Saltar para: Posts [1], Pesquisa [2]

Blogue do Centro Nacional de Cultura

Um espaço de encontro e de diálogo, em defesa de uma cultura livre e pluridisciplinar. Estamos certos de que o Centro Nacional de Cultura continuará, como há sete décadas, a dizer que a cultura em Portugal vale a pena!

Blogue do Centro Nacional de Cultura

Um espaço de encontro e de diálogo, em defesa de uma cultura livre e pluridisciplinar. Estamos certos de que o Centro Nacional de Cultura continuará, como há sete décadas, a dizer que a cultura em Portugal vale a pena!

NOVA EVOCAÇÃO DA PEÇA PRINCIPAL DE ANTÓNIO FERREIRA

amor-de-Pedro-e-Ines.jpg

 

Hoje citamos novamente António Ferreira como dramaturgo, na evocação dos 450 anos da sua morte, ocorrida pois em 1569.

Nascido em 1528, a sua obra dramatúrgica assume especial relevância na modernização epocal da tragédia então e ainda hoje moderna, a partir da evocação dramatúrgica da “Castro”, sobre Inês de Castro, escrita cerca de 1560: tema referencial, como bem sabemos, da história e da cultura portuguesa.

E desde já se evoque a relevância autonómica, assim se diga, pelo tema em si e da técnica dramatúrgica que assume a “Castro”: nesse aspeto é de facto uma obra especialmente relevante na dramaturgia portuguesa, inclusive na medida em que nunca os dois protagonistas centrais, Pedro e Inês, se cruzam na expressão dramatúrgica, em si mesma considerada.

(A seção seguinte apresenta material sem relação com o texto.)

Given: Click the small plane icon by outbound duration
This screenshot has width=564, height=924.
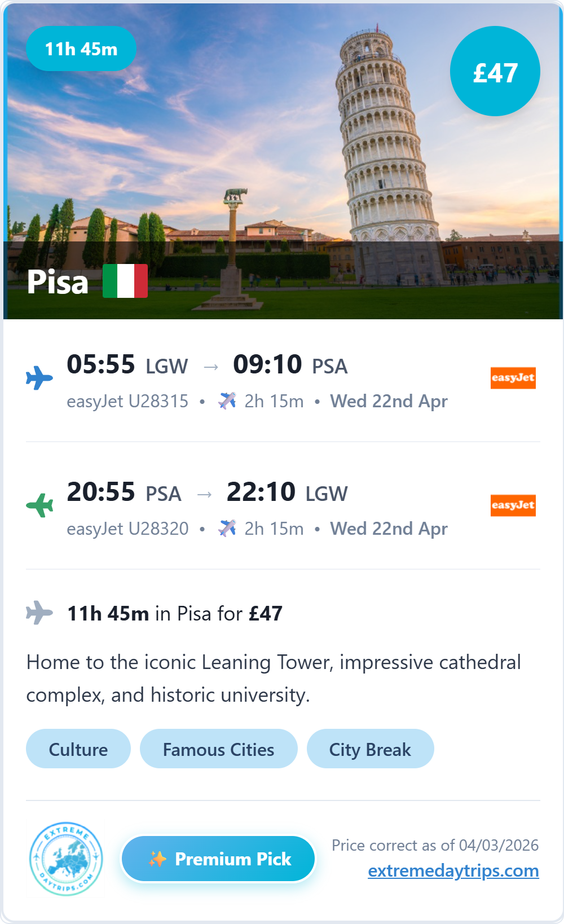Looking at the screenshot, I should coord(227,401).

Basta ter presente, neste aspeto, que nunca na peça Pedro e Inês se cruzam ou surgem ao mesmo tempo em cena, o que não significa menor relevância da tragédia em si mesma considerada, mas envolve uma visão crítica pelo menos na época amplamente moderna do tema…

 E o mais curioso, insista-se, na época em que a peça foi escrita, é o desencanto do próprio D. João IV no exercício do poder real, sendo certo que o então consagrado cognome do Rei era precisamente “O Bravo”: e no entanto, uma das cenas determinantes da peça é precisamente o longo monólogo que o Rei pronuncia e que revela a sua questionável “bravura”.

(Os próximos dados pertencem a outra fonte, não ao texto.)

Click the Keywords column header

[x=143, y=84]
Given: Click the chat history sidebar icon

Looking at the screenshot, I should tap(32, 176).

Pois vale a pena transcrever parte dessa longa fala que assume simultaneamente um significado histórico e uma expressão teatral:

“Rei: Oh ceptro rico, a quem te não conhece / Como és fermoso e belo! E que soubesse / Bem quam diferente és do que prometes, / Neste chão que te achasse, quereria / Pisar-te ante com os pés que levantar-te. / Não louvo os que se louvaram por impérios / A ferro, sangue e fogo destruírem / O seu próprio estendendo: Mas aqueles / (Ó grandeza espantosa e ânimo livre!) / Que tendo muito grandes os deixaram. / Mór alteza e mór ânimo é as grandezas / Desprezar que aceitar: e mais seguro / A si cada um reger que o mundo todo”…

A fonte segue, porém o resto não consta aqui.